◆ **Given request**: Can you retype the items word for word, from the very first line through the line that contains "tap(93, 572)", with that line included?

◆ **Provided records**:
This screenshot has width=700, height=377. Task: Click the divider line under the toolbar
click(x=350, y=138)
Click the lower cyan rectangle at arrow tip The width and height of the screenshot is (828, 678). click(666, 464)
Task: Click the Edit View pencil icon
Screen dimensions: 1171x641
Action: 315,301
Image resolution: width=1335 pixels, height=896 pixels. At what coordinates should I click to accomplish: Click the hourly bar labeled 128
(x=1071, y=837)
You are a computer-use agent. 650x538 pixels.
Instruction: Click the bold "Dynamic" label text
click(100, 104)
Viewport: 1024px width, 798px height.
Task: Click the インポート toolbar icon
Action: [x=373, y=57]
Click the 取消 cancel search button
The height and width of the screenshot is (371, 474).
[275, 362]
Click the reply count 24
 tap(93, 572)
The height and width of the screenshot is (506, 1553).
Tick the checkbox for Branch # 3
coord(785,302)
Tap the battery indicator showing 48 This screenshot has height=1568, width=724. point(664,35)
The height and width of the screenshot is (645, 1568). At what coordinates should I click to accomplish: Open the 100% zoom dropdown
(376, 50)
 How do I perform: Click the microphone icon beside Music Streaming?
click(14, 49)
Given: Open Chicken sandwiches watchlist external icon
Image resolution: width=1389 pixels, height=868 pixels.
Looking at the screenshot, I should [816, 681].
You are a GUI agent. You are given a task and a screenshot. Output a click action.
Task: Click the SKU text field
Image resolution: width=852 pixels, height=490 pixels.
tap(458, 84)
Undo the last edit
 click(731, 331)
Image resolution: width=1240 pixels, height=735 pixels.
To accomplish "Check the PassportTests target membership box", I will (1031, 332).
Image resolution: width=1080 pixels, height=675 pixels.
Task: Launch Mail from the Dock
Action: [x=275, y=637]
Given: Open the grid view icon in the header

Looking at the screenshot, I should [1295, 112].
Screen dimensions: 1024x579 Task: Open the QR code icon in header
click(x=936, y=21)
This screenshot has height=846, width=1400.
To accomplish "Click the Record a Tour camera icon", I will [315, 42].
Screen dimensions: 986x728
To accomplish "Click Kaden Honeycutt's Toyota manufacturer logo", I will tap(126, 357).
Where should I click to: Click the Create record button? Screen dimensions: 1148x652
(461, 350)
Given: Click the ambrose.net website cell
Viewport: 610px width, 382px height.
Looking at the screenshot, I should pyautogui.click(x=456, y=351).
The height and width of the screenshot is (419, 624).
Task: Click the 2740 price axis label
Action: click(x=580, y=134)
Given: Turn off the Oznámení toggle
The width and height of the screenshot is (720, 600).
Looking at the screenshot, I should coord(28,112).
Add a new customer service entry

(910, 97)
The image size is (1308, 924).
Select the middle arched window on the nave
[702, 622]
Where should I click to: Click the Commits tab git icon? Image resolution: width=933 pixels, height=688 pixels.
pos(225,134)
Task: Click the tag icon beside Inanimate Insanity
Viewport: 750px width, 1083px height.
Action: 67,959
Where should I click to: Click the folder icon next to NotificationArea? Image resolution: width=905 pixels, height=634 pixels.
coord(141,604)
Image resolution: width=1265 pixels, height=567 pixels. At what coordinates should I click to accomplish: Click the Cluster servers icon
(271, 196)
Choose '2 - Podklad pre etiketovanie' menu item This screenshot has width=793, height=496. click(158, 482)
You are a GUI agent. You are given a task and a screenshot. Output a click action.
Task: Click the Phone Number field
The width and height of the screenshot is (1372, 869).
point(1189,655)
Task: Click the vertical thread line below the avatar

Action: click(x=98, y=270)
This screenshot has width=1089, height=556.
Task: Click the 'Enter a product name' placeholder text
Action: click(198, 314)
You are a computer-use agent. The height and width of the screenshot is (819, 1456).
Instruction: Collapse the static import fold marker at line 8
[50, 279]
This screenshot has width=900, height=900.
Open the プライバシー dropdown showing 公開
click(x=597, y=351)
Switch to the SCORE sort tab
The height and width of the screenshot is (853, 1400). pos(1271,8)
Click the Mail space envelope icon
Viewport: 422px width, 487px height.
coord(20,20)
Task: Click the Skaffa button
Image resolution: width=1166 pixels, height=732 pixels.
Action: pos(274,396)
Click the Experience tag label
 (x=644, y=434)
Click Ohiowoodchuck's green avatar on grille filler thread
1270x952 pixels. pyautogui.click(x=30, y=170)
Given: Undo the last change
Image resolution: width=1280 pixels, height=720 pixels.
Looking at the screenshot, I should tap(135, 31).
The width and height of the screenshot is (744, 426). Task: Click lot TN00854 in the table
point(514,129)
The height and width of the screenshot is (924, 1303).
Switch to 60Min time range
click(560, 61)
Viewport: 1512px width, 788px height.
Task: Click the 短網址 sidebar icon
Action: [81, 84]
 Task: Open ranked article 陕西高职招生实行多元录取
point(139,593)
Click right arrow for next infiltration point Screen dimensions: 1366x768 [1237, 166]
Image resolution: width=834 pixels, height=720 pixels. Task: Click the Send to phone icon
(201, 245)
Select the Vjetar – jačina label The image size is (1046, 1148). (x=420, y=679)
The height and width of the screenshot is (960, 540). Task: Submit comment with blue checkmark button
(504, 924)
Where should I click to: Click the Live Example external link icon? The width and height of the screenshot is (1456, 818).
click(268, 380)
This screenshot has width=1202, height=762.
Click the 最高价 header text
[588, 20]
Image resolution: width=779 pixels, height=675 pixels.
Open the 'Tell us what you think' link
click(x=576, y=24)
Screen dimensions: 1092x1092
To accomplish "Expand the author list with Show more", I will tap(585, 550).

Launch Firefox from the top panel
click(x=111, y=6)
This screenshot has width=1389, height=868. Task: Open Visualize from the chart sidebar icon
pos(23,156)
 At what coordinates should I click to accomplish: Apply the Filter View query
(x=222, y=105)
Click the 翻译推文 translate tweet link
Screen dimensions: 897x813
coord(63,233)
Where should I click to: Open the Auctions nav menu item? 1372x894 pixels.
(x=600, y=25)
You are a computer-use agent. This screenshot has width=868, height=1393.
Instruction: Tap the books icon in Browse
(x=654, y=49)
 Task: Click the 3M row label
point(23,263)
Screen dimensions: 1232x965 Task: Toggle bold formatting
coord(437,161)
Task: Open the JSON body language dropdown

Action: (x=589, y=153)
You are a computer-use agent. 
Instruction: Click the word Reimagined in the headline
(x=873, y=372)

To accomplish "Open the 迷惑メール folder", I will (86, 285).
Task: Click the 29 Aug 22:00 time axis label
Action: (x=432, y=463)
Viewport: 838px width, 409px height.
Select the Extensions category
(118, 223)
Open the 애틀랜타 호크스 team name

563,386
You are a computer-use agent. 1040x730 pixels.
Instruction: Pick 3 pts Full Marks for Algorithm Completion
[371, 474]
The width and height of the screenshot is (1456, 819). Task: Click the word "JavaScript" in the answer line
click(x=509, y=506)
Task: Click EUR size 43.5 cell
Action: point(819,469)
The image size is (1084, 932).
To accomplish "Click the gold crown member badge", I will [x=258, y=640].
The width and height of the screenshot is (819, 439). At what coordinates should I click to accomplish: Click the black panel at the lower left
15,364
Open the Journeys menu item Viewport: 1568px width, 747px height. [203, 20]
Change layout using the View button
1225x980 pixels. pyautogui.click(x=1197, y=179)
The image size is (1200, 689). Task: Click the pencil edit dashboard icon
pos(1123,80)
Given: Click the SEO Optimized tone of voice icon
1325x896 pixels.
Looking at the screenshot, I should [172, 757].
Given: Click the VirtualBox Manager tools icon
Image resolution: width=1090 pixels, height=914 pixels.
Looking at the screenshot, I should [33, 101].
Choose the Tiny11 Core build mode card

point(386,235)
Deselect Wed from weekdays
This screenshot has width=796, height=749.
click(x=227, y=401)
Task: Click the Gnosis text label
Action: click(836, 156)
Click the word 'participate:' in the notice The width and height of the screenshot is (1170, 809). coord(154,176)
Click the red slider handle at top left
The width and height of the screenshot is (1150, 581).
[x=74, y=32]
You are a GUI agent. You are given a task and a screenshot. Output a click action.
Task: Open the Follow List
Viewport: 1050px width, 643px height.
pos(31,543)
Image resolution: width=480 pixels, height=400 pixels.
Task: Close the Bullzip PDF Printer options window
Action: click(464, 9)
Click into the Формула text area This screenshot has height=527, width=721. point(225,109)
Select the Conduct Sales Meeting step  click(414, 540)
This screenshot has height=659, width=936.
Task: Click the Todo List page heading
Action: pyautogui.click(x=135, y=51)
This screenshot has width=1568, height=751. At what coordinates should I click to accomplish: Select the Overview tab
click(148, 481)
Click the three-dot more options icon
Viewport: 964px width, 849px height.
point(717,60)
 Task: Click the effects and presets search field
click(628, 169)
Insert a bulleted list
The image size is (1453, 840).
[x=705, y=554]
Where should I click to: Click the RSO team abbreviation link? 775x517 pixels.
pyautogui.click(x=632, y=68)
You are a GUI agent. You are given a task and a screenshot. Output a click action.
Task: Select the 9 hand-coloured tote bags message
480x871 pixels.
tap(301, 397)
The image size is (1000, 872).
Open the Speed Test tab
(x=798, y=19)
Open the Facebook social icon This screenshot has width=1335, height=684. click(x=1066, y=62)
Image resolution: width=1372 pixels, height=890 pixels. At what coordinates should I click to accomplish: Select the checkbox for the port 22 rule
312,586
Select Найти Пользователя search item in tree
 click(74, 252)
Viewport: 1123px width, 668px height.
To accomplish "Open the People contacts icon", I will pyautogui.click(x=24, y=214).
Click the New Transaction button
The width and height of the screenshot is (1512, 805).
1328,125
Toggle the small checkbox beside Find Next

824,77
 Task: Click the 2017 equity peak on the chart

◆ **Solution to the exercise**:
This screenshot has width=700, height=377. Task: Click the divider line under the toolbar
click(x=350, y=138)
Click the lower cyan rectangle at arrow tip The width and height of the screenshot is (828, 678). click(666, 464)
Task: Click the Edit View pencil icon
Screen dimensions: 1171x641
Action: 315,301
Image resolution: width=1335 pixels, height=896 pixels. At what coordinates should I click to accomplish: Click the hourly bar labeled 128
(x=1071, y=837)
You are a computer-use agent. 650x538 pixels.
Instruction: Click the bold "Dynamic" label text
click(100, 104)
Viewport: 1024px width, 798px height.
Task: Click the インポート toolbar icon
Action: [x=373, y=57]
Click the 取消 cancel search button
The height and width of the screenshot is (371, 474).
[275, 362]
Click the reply count 24
 tap(93, 572)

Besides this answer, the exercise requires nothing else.